**Instructions for the task**
Would you output all the lines below precisely as they stand, leaving each picture out?

**Input**
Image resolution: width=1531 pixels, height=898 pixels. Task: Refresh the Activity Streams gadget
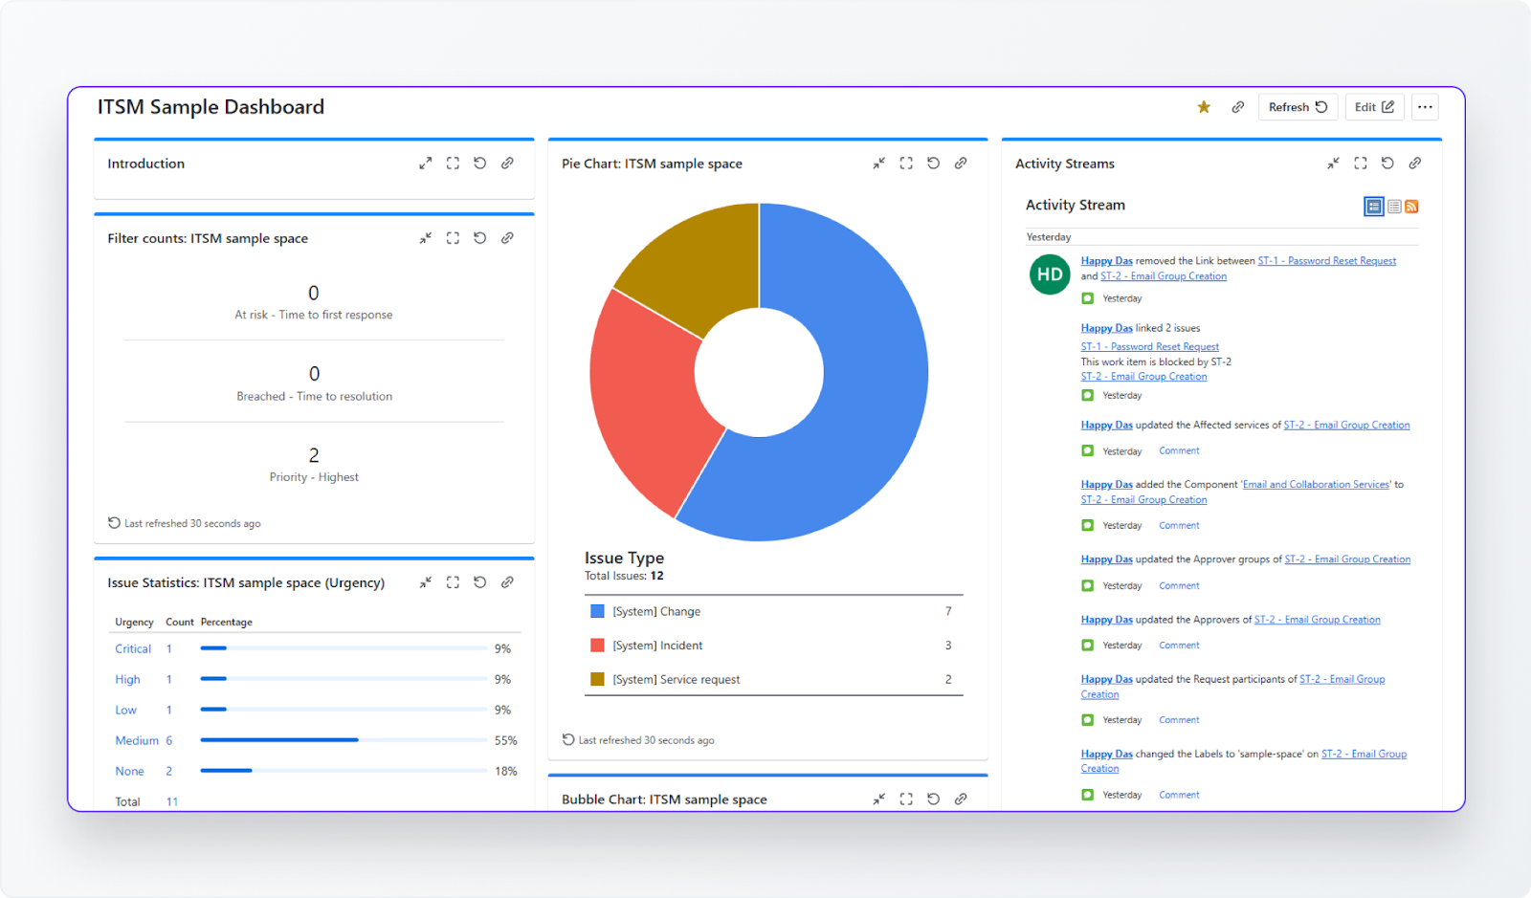click(x=1387, y=163)
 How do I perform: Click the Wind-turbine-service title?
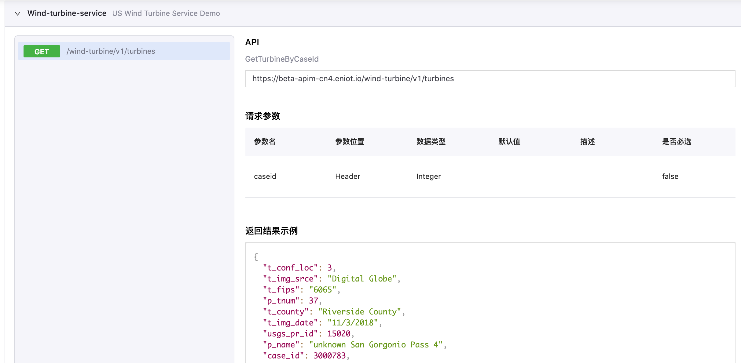click(67, 13)
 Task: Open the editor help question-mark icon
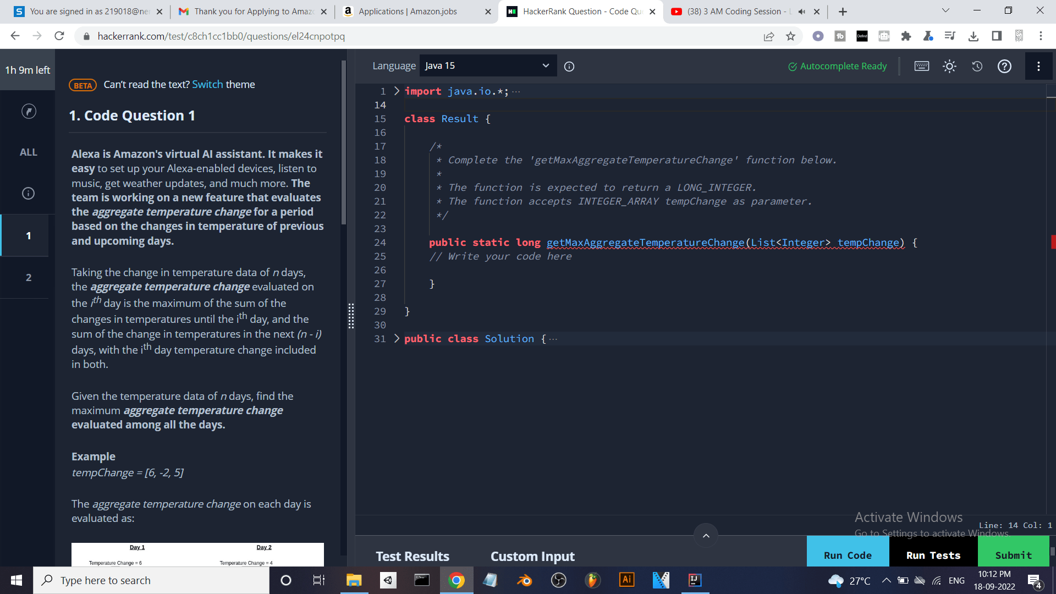tap(1005, 66)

**Answer for this exercise**
Image resolution: width=1531 pixels, height=898 pixels. Task: Refresh the Activity Streams gadget
click(x=1387, y=163)
 How do I perform: Click the Wind-turbine-service title?
click(67, 13)
 Task: Open the editor help question-mark icon
tap(1005, 66)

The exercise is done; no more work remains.